* _Exercise brief_
Retype all of the material below, keeping every line word for word.
- - - - - - -
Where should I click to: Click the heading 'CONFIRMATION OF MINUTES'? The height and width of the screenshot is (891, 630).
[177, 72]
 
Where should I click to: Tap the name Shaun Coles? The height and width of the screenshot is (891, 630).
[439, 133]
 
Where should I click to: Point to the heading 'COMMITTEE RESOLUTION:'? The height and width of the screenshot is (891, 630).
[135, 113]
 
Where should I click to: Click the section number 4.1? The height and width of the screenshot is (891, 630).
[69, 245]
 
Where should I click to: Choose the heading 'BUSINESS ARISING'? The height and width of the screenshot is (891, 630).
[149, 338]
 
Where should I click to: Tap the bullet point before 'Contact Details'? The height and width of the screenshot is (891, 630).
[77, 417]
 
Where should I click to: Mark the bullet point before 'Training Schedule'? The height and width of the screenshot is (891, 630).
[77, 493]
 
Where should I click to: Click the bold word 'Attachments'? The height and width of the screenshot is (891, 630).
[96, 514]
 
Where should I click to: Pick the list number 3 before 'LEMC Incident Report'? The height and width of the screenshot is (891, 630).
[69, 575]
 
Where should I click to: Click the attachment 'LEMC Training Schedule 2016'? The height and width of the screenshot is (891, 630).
- - - - - - -
* _Worked answer_
Where should I click to: Click the heading 'CONFIRMATION OF MINUTES'? The height and width of the screenshot is (891, 630).
[177, 72]
 
Where should I click to: Tap the name Shaun Coles? The height and width of the screenshot is (891, 630).
[439, 133]
 
Where should I click to: Point to the heading 'COMMITTEE RESOLUTION:'? The height and width of the screenshot is (891, 630).
[135, 113]
 
Where should I click to: Click the section number 4.1? The height and width of the screenshot is (891, 630).
[69, 245]
 
Where should I click to: Choose the heading 'BUSINESS ARISING'? The height and width of the screenshot is (891, 630).
[149, 338]
 
Where should I click to: Tap the bullet point before 'Contact Details'? The height and width of the screenshot is (891, 630).
[77, 417]
 
Where should I click to: Mark the bullet point before 'Training Schedule'? The height and width of the screenshot is (891, 630).
[77, 493]
 
Where should I click to: Click the bold word 'Attachments'? The height and width of the screenshot is (891, 630).
[96, 514]
 
Where should I click to: Pick the list number 3 before 'LEMC Incident Report'? The height and width of the screenshot is (891, 630).
[69, 575]
 
Where should I click to: Click the attachment 'LEMC Training Schedule 2016'? The height and width of the screenshot is (891, 630).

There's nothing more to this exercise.